WORK ORDER.
According to the profile of Pat Summitt, how many pounds did she lose while training for the USA Trials?

EXTRACT TO READ.
+ + + +

Thursday, April 18, 2013

184: The Self Empowered Woman: Pat Summitt

Dear Followers,

Everyone knows that I love to spread the word about interesting women who have chosen to live high-achieving lives, and today's profile is of a truly remarkable Self-Empowered Woman. For 38 years, Pat Summitt was the woman's basketball coach for the University of Tennessee, and is considered by many to be the most successful coach in N.C.A.A. history. She has had 1,098 career victories and has won eight national championships. In addition to her basketball honors, she was awarded the Presidential Medal of Freedom (the nation's highest civilian honor).

Now known as the head coach emeritus of the University of Tennessee Lady Volunteer basketball team, Summitt was born Patricia Sue Head in Clarksville, Tennessee on June 14th, 1952. Growing up, the only day her family didn't work was on Sunday because that's when they attended Mt. Carmel United Methodist Church. Her family (and her father's family) had been members for over 50 years; "We were taught that you didn't talk about faith; you showed it through kindness to neighbors, and humility, the recognition that none of us was more valuable than another" (3: Belief in the Unbelievable).

She grew up with four brothers and a younger sister, and her strong work ethic came from all the hard work they did on the farm growing up. They had cows that had to be milked seven days a week, at five am and again in the evening. They grew all their own vegetables in a huge garden, and as she put it, "There was never a day without some heavy lifting.  We got off the school bus and went right into the fields, or vegetable rows, or the barns. Some days I might plow... My father would tell us what our job was and then walk away to his own chores. He expected us to get it done without wasting time by standing over us. The was no balking, or dragging, and you knew better than to whine."

Summitt won a silver medal in the Montreal Olympic Games even though she was told that she'd never make the team because she was too out of shape and overweight. Just hearing the word "No" sent her into overdrive and she trained five or six hours each day, ran several miles each morning, played in pick up games with men, lost 27 pounds, and was in the best shape of her life when it was time to compete in the USA Trials (8: Turning No Into Yes).

Obviously, basketball--both as a player and as a coach--has played a major role in Summitt's life. In her words, "It was my life, my home, and my family, and the players were the second-deepest love of my life... Coaching isn't social work, but it's more than just a game--it's a heartfelt vocation, in which you are powerfully bonded to students who need you" (7: Magnificent Obsession).

While Summitt varied her "look" from the sidelines over the years (everything from Laura Ashley puffy-sleeved dresses to pants suits with neckties), her appearance had been "unusual" since childhood. By the fifth grade she was 5' 9", by the age of 15 she was 5' 11", and she was so skinny that her nickname was "bone" (6: Life is Not a Beauty Pageant).

+ + + +

EXTRACTED DATA.
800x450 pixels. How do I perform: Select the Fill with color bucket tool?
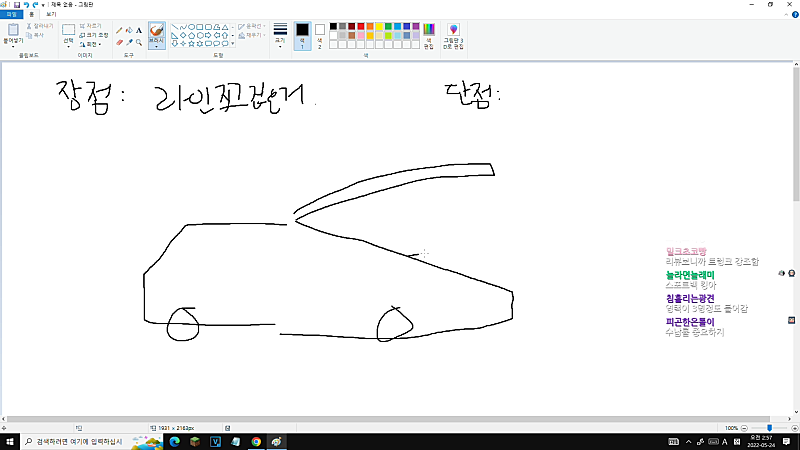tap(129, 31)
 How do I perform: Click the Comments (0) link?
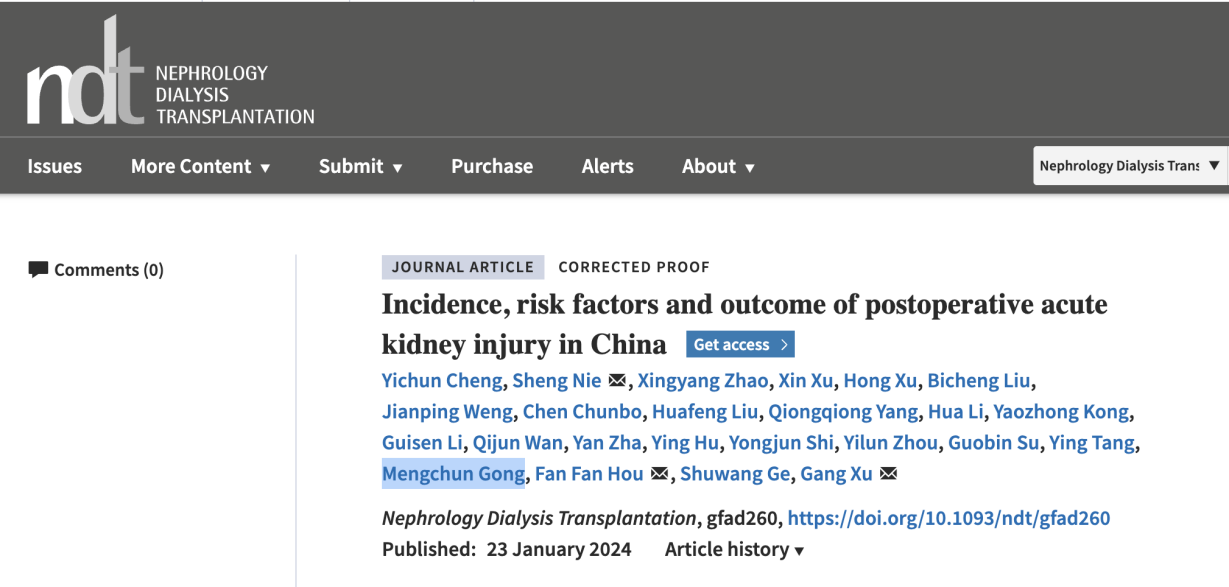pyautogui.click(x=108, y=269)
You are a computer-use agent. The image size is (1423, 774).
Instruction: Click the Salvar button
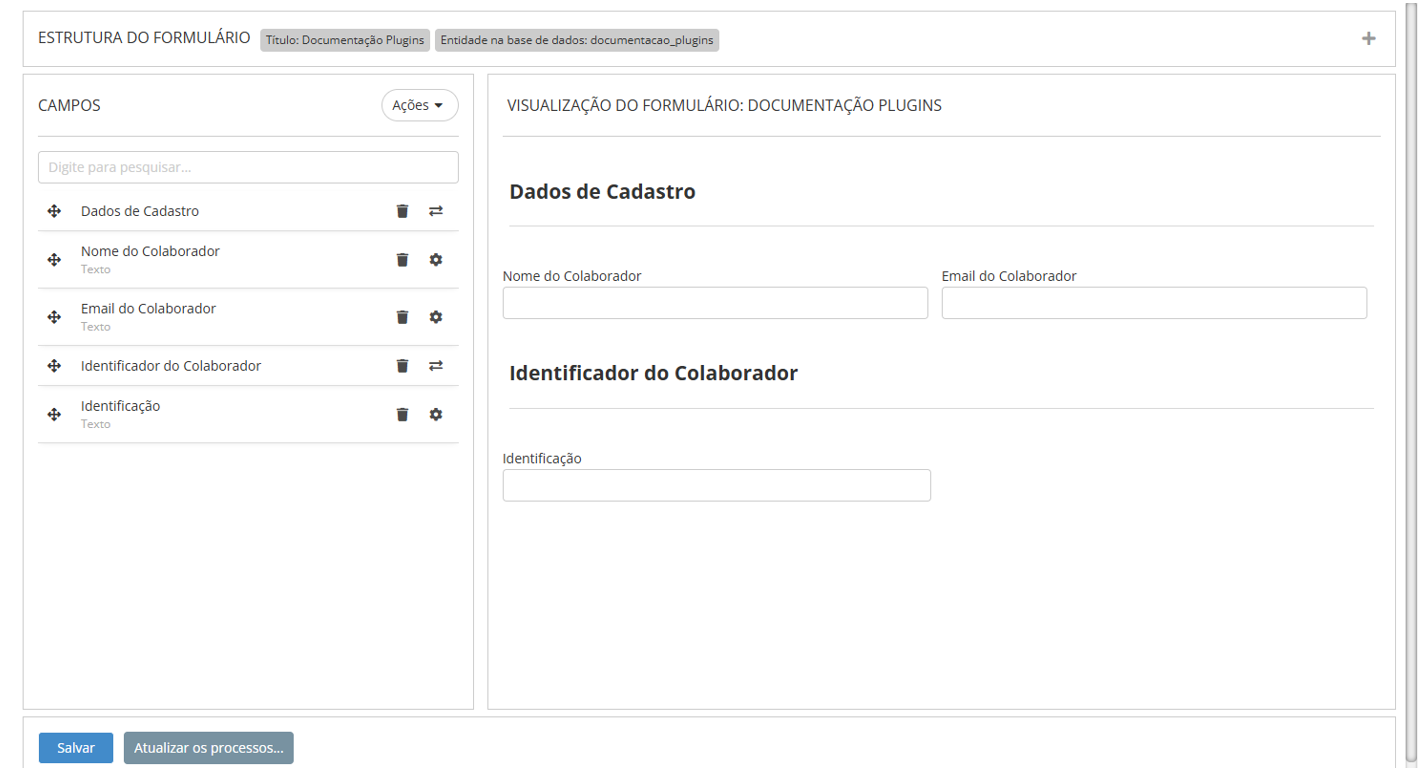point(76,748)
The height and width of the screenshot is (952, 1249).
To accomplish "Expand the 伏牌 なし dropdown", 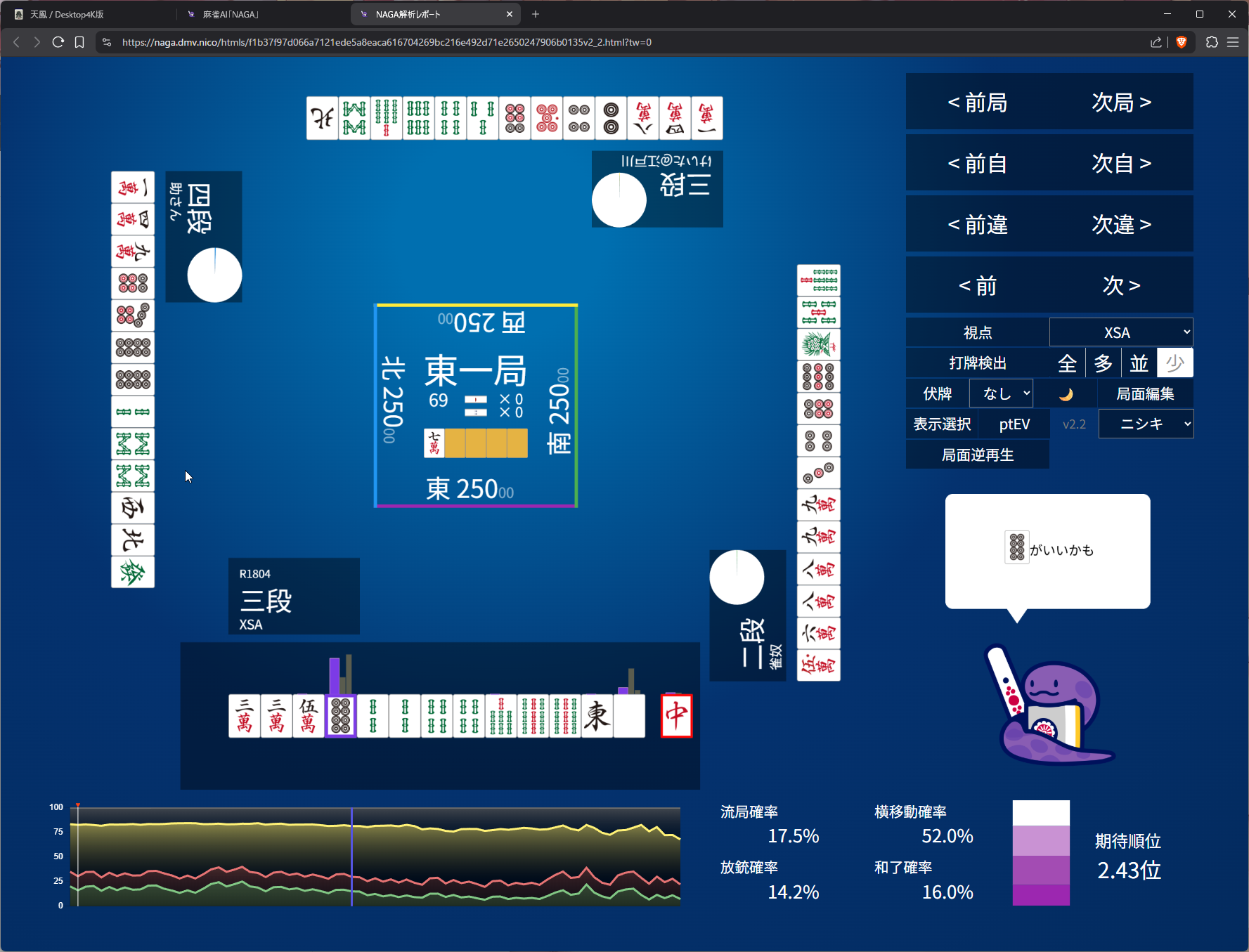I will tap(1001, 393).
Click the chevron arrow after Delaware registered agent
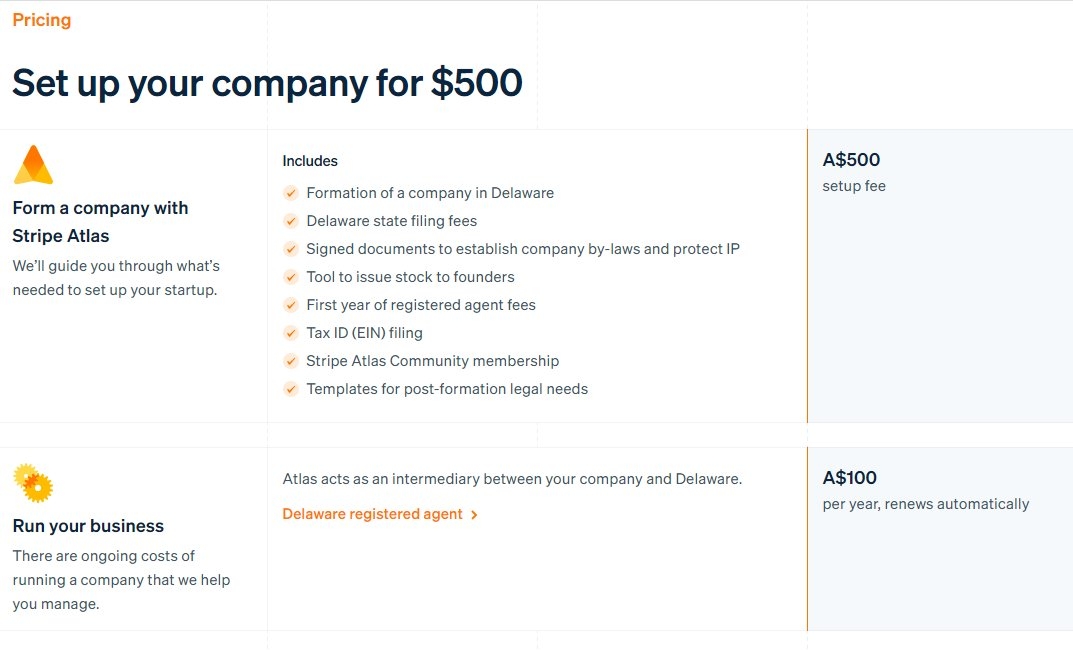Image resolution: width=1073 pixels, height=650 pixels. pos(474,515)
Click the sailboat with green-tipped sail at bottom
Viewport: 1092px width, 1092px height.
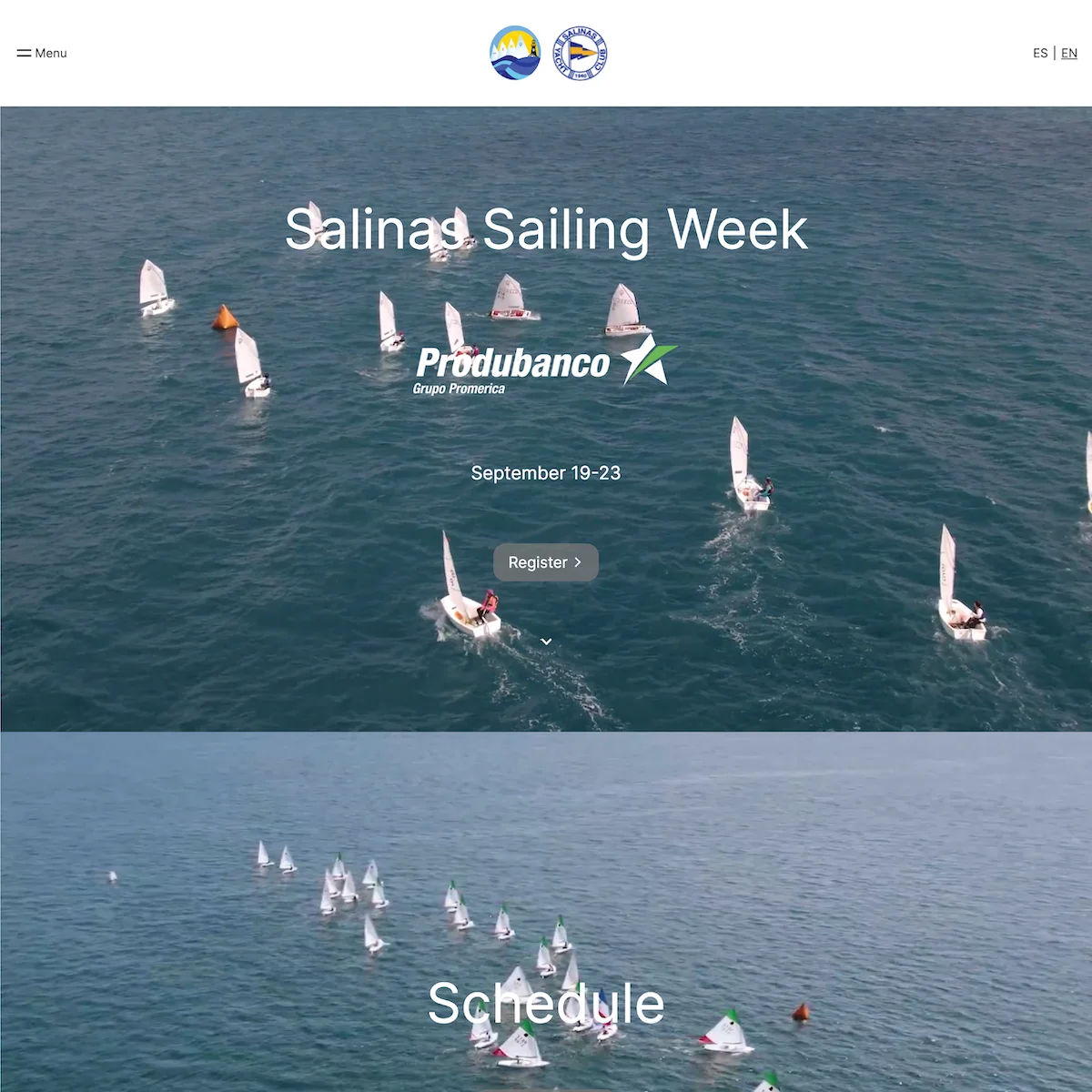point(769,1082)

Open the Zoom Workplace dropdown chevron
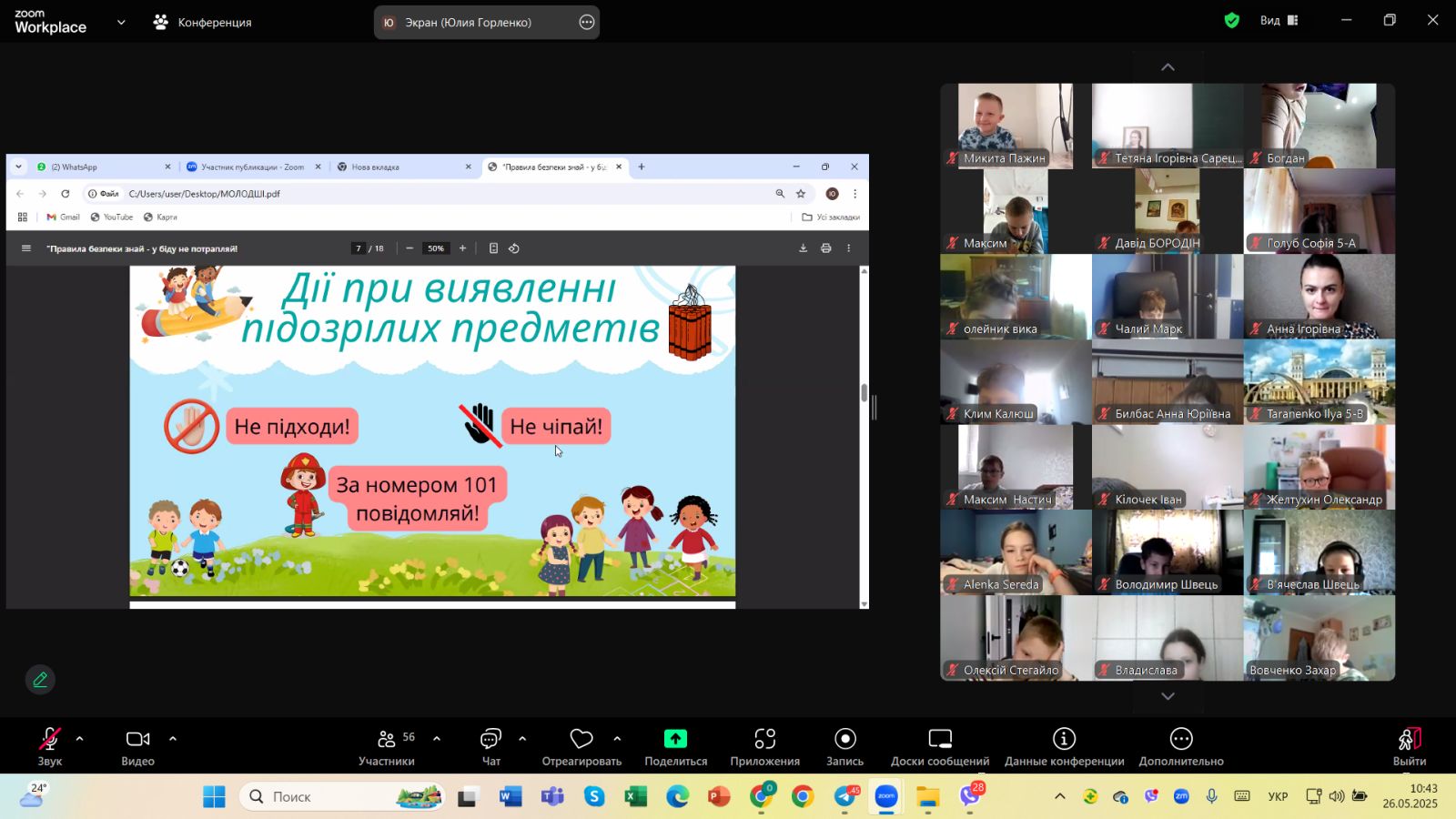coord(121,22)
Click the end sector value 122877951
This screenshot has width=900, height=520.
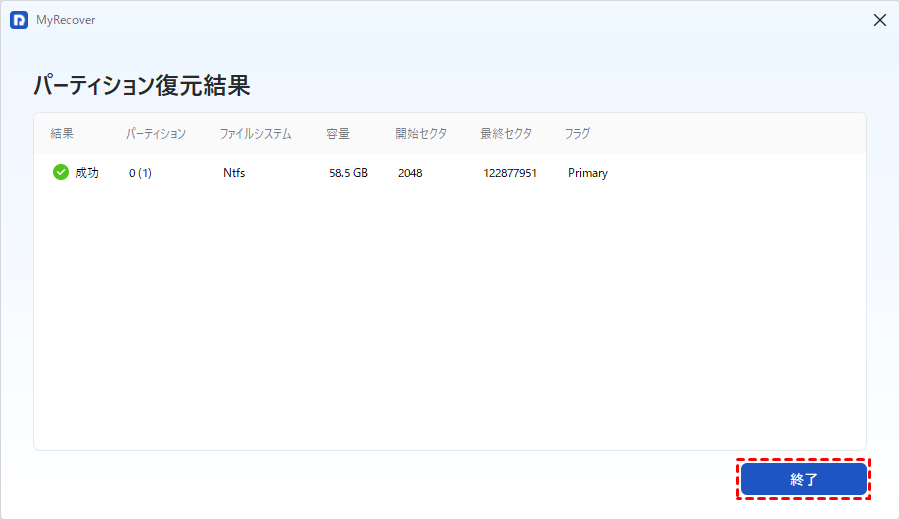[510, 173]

+ + + +

EXERCISE RESULT.
27 pounds